▶ _What to do_: Go through the material and copy each line that includes "screenshot".

Material shown Start Marker

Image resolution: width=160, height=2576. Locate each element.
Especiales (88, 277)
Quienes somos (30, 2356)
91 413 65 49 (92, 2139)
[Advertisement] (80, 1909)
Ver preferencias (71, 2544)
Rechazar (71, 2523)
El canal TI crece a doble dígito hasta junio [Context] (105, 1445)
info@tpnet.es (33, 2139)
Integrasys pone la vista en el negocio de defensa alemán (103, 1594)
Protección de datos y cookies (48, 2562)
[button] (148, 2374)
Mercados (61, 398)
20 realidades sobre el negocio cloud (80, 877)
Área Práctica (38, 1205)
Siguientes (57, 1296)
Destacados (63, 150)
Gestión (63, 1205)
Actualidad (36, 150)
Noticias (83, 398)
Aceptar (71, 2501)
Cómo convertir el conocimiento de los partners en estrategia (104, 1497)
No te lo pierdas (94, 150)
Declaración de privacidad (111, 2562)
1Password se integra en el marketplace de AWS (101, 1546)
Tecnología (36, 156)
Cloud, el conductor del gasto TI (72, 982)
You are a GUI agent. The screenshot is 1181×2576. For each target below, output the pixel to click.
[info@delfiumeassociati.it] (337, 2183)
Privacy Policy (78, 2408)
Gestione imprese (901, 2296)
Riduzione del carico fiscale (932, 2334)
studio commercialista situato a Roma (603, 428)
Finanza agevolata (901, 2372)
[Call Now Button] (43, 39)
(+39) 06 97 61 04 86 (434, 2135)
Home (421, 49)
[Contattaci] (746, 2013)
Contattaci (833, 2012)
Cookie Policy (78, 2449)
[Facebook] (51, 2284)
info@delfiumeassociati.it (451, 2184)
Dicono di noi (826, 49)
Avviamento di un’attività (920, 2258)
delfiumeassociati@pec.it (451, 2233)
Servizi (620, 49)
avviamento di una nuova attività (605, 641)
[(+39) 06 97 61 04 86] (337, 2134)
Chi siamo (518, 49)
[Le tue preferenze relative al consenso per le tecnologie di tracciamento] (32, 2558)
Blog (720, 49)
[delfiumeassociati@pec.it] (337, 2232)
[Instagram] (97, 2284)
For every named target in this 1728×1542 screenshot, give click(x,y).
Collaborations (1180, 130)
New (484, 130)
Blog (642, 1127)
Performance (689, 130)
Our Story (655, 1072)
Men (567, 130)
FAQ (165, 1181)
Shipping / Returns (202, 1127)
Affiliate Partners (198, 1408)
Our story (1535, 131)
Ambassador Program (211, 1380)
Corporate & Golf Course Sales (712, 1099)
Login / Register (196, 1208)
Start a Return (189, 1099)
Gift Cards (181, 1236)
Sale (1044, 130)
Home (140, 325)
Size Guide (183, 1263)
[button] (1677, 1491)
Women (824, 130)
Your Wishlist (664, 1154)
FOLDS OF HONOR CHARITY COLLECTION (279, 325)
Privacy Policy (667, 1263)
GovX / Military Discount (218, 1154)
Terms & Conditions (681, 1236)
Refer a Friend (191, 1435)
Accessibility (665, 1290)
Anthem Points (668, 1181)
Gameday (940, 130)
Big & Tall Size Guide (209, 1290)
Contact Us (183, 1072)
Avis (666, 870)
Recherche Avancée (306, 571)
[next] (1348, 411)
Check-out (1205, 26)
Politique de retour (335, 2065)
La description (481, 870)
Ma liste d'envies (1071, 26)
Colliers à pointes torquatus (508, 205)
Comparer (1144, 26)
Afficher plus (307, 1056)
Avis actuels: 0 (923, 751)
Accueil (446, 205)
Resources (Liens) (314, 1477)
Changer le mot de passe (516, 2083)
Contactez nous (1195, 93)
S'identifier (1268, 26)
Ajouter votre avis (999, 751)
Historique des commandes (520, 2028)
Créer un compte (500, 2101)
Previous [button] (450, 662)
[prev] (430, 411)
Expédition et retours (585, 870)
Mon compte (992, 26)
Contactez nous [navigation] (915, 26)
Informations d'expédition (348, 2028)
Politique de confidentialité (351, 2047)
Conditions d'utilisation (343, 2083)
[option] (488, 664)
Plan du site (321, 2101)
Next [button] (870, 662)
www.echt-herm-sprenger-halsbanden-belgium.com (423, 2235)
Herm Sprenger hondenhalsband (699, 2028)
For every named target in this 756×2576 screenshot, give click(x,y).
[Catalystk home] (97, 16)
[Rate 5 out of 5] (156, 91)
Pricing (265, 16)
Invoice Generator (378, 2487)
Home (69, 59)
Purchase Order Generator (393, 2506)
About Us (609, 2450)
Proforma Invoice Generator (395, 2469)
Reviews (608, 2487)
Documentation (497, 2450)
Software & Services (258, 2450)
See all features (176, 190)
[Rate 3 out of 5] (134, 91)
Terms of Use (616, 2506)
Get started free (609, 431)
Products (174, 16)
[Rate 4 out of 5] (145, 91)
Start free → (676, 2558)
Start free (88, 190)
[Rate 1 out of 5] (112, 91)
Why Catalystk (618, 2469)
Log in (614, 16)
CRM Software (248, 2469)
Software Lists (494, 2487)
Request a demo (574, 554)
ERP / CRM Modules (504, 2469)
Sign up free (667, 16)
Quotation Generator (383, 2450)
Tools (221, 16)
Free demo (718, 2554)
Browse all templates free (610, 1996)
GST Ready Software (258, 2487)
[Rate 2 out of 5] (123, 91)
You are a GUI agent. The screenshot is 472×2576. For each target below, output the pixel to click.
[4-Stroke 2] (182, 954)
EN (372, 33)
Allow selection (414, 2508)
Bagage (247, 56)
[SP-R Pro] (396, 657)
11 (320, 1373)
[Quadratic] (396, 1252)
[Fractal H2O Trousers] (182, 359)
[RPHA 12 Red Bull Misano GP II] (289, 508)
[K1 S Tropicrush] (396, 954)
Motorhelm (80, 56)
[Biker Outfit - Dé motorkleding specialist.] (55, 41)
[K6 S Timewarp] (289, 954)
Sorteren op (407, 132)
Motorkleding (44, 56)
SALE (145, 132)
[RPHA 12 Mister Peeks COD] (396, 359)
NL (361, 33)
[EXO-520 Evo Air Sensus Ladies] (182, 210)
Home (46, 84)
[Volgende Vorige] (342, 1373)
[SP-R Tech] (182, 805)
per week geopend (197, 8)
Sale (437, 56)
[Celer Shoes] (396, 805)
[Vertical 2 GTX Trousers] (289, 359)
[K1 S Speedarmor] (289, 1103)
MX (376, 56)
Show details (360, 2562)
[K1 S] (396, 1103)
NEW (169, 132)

Material shown End Marker

▶ _Result of the exercise_:
You are a GUI agent. The screenshot is 1181×2576. For each target below, output the pixel to click.
For every named target in this 1728×1542 screenshot, give click(x,y).
For every named target in this 756×2576 screenshot, give click(x,y).
You are a GUI agent. The screenshot is 472×2576. For each target below, output the pixel to click.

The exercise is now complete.